Prompt – Shift every coordinate in the answers of the entries below by 121, adding it to each number, and write all the lines out again with the requests kept as they are. Leave the pictures out.

== == ==

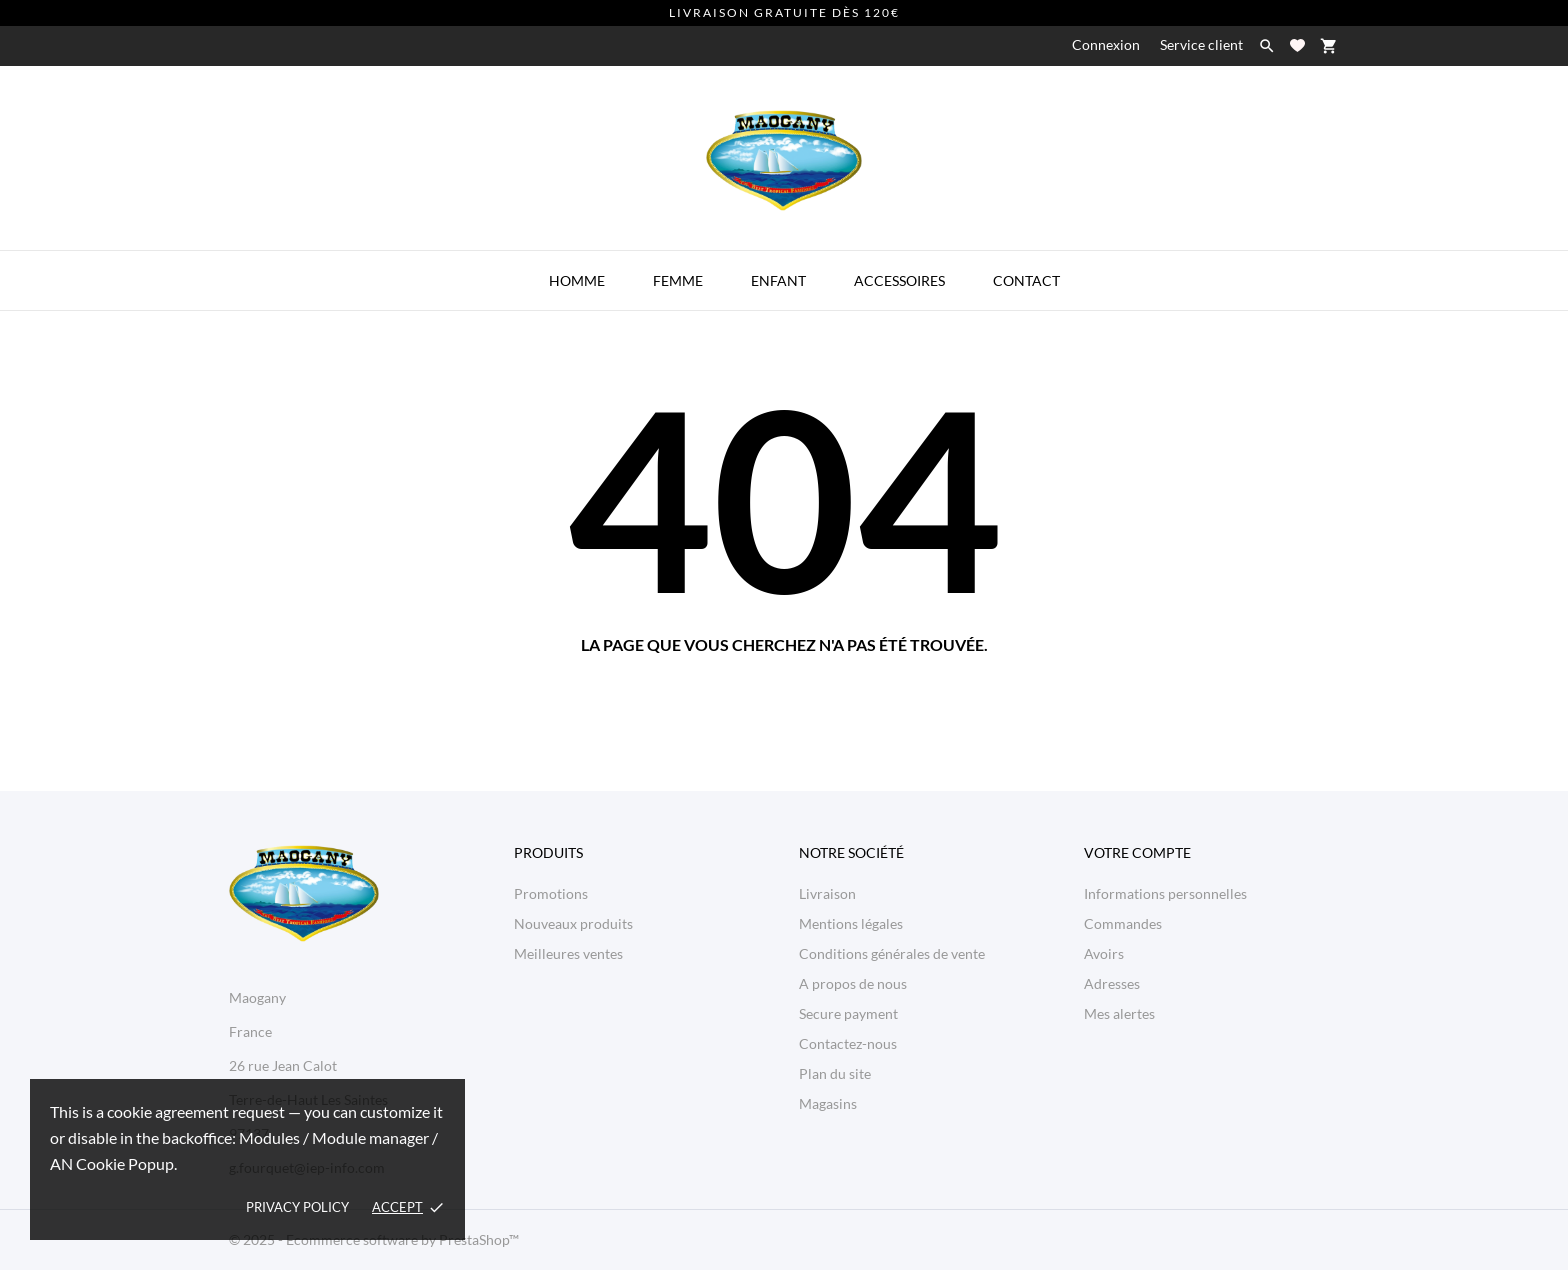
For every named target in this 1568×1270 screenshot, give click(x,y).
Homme (577, 280)
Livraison (827, 893)
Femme (678, 280)
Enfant (778, 280)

== == ==

Task answer –
For every named target in this 1568×1270 screenshot, give click(x,y).
Homme (698, 401)
Livraison (948, 1014)
Femme (799, 401)
Enfant (899, 401)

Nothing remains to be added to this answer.